EXERCISE DESCRIPTION
Which lines in the items below contain the string "Given" with the same capitalization? Copy each of those lines.

MATERIAL PROVIDED
<<<<

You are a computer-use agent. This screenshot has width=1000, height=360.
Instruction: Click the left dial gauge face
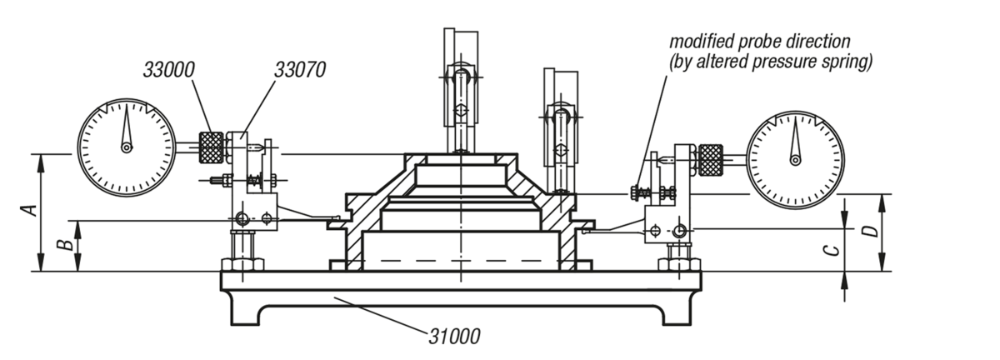tap(127, 146)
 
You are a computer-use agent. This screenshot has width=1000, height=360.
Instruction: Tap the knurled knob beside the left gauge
tap(212, 147)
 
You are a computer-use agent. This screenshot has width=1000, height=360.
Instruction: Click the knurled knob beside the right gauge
tap(710, 156)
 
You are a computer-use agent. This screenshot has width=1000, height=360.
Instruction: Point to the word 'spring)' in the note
tap(847, 62)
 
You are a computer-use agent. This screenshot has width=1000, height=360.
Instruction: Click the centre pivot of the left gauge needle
tap(127, 148)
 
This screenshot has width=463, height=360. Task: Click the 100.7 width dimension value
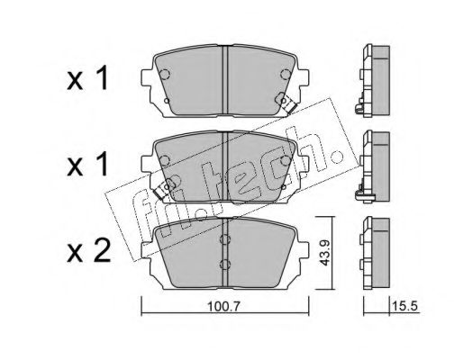point(224,306)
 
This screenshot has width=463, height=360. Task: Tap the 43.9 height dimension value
point(324,253)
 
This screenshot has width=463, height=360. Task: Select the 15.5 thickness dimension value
point(404,306)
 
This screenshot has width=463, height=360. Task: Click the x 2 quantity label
point(88,252)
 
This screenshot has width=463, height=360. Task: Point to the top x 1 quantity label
point(87,78)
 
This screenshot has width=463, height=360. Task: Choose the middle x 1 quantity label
point(87,164)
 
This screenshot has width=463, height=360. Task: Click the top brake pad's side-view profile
point(373,81)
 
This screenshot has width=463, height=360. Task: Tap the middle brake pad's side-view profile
point(373,166)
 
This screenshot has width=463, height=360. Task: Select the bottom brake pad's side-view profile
point(375,254)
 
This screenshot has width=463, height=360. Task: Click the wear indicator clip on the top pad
point(286,103)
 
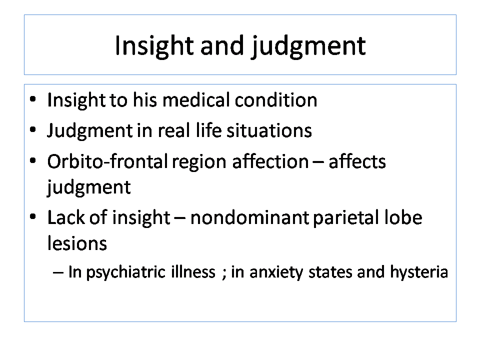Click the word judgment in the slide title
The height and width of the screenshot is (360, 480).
tap(308, 46)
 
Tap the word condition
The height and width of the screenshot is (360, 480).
tap(276, 100)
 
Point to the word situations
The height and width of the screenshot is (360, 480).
tap(269, 130)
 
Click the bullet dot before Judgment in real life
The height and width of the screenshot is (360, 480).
tap(33, 130)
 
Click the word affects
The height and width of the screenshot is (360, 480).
tap(357, 162)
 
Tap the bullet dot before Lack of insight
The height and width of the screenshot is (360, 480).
tap(33, 216)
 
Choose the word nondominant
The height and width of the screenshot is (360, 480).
tap(250, 218)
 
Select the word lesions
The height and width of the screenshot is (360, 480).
tap(77, 244)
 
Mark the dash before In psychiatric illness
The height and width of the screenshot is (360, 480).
tap(58, 272)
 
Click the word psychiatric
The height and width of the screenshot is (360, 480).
tap(126, 272)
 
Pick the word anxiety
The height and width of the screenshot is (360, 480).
tap(276, 272)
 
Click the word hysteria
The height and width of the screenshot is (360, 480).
tap(419, 272)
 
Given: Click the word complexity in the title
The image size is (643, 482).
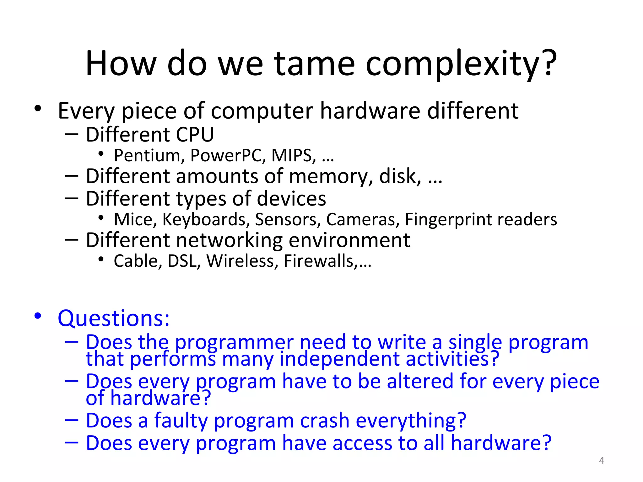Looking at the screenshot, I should tap(462, 64).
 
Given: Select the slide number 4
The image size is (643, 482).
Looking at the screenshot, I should tap(601, 460).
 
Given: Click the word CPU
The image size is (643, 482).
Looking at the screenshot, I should tap(195, 135).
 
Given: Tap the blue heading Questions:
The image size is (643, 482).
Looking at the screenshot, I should tap(114, 319).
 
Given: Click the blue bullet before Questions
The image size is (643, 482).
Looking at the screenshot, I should tap(38, 316).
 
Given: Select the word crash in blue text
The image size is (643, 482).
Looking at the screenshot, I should tap(325, 420).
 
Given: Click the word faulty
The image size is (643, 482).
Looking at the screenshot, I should tap(181, 420).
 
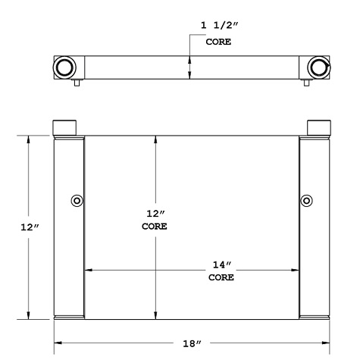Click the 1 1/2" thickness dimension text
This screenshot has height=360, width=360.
[218, 26]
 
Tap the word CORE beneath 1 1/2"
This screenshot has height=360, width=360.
[218, 42]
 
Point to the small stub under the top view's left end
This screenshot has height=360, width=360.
[77, 85]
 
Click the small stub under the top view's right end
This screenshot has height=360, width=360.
[305, 85]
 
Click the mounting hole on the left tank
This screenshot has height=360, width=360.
[76, 201]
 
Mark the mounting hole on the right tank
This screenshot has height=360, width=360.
[306, 201]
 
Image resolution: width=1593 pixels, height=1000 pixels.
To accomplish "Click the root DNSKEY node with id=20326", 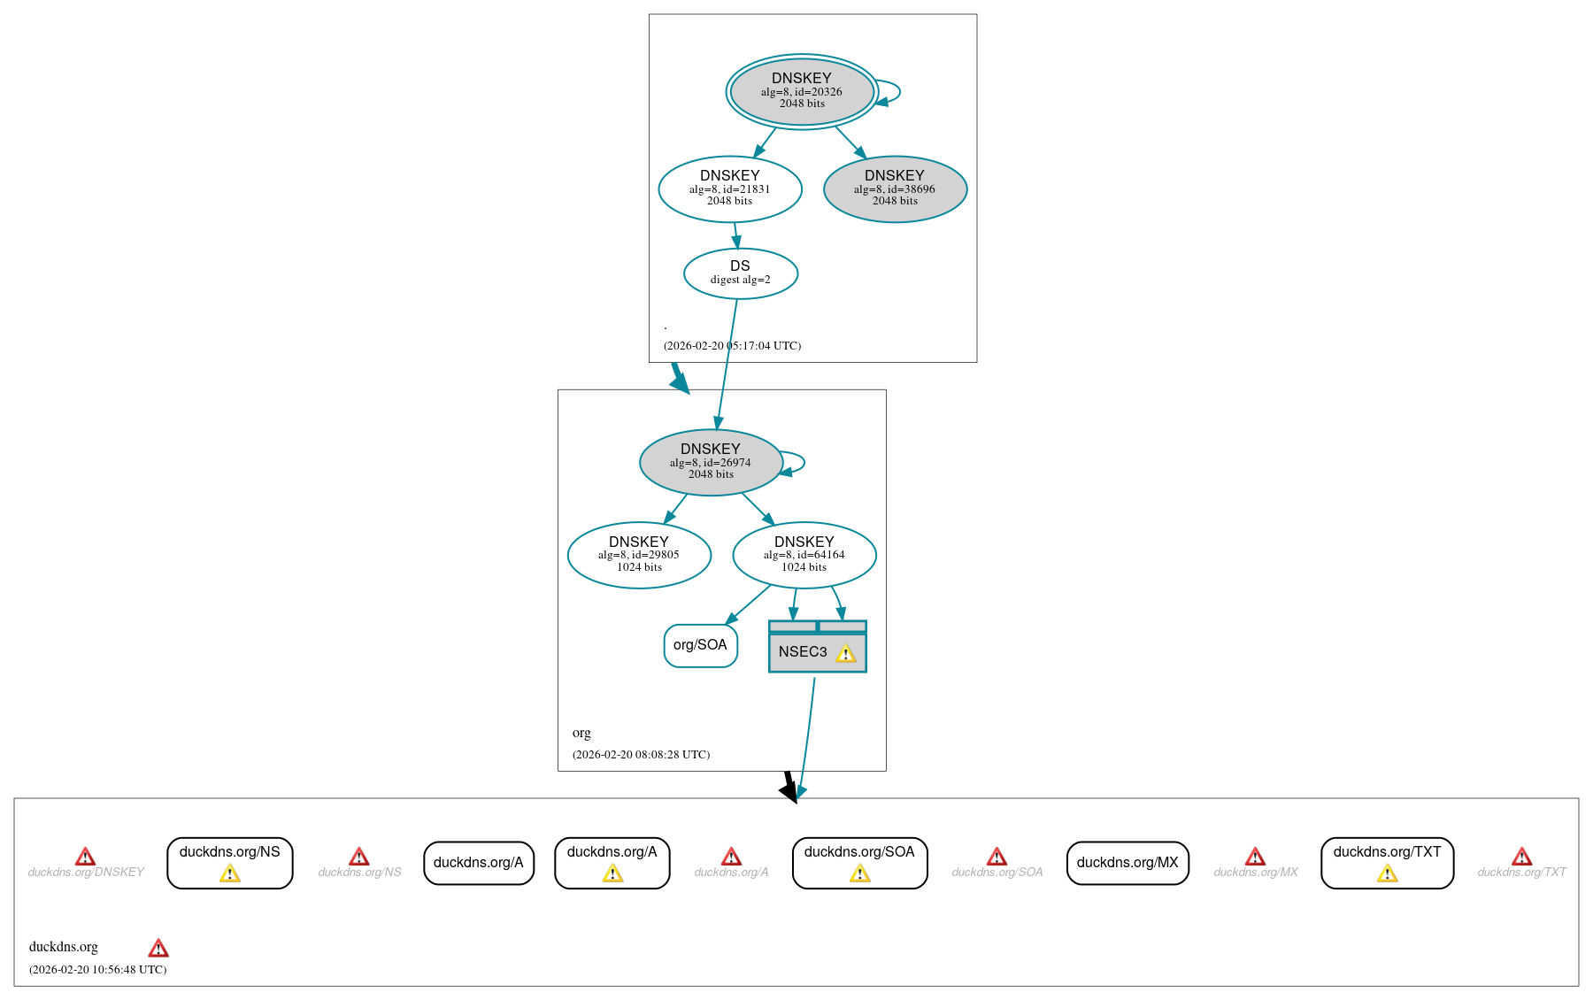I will click(x=802, y=91).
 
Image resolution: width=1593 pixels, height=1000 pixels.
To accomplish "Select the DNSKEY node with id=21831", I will click(x=730, y=188).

>>>>

OUTPUT FOR THIS EXERCISE
Given: Click the word complexity in the title
Given: Select the slide number 4
Given: Click the word CPU
Given: Tap the blue heading Questions:
Given: Click the blue bullet before Questions
Given: Select the word crash in blue text
Given: Click the word faulty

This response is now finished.